[Task input]:

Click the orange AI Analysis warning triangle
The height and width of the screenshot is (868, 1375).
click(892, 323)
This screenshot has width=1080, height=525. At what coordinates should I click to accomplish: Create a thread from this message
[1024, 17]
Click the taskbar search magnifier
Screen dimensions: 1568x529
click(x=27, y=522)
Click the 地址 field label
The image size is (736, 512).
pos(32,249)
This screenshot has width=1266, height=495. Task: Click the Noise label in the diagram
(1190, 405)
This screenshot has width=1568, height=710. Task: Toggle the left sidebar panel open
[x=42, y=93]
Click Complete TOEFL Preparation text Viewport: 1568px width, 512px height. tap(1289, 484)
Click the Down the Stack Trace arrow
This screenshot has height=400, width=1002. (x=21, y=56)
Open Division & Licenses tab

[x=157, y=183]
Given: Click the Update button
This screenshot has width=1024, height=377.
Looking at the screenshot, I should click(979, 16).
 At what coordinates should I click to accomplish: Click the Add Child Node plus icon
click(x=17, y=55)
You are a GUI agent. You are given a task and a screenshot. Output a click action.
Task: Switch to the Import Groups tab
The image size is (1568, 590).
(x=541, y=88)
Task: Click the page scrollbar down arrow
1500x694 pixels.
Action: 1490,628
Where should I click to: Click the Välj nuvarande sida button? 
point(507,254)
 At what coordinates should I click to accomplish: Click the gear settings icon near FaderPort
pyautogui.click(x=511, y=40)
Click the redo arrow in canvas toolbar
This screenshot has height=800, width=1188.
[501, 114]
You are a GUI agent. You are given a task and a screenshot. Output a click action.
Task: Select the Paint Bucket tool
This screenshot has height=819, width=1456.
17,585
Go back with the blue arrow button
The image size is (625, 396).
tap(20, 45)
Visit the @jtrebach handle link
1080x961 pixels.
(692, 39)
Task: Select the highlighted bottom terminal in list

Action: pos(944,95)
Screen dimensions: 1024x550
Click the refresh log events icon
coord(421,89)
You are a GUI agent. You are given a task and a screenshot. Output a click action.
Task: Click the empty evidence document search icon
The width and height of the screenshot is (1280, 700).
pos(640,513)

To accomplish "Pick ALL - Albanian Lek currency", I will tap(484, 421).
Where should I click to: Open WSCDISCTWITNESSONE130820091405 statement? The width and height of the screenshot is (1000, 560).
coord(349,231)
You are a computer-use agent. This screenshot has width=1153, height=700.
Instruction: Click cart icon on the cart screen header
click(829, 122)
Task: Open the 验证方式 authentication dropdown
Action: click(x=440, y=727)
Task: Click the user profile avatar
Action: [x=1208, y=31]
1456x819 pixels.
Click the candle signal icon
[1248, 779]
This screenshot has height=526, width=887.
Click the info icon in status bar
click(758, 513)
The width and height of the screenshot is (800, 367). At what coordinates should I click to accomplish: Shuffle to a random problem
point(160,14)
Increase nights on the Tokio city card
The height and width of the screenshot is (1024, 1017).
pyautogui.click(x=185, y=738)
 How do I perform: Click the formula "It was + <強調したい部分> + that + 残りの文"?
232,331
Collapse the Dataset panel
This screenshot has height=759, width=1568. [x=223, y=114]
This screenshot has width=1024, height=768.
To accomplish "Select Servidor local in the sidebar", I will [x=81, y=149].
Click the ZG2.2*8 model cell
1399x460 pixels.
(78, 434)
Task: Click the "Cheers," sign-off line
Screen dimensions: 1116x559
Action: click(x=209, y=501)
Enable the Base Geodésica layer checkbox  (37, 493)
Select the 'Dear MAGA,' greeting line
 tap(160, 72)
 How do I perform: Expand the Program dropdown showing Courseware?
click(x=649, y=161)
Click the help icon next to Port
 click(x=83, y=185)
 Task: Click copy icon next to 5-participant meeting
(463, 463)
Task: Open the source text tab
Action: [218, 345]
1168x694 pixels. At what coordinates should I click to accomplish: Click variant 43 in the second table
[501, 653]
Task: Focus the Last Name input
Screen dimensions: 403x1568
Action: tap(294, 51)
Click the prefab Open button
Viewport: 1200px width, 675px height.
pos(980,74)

[Work required]: Starting at the line containing "Click the help icon next to Port" and ending after the line containing "Action: tap(294, 51)", rewrite those items with "Last Name" changed to "Family Name" and everything else left as it is.

[Result of the exercise]:
Click the help icon next to Port
 click(x=83, y=185)
 Task: Click copy icon next to 5-participant meeting
(463, 463)
Task: Open the source text tab
Action: [218, 345]
1168x694 pixels. At what coordinates should I click to accomplish: Click variant 43 in the second table
[501, 653]
Task: Focus the Family Name input
Screen dimensions: 403x1568
Action: tap(294, 51)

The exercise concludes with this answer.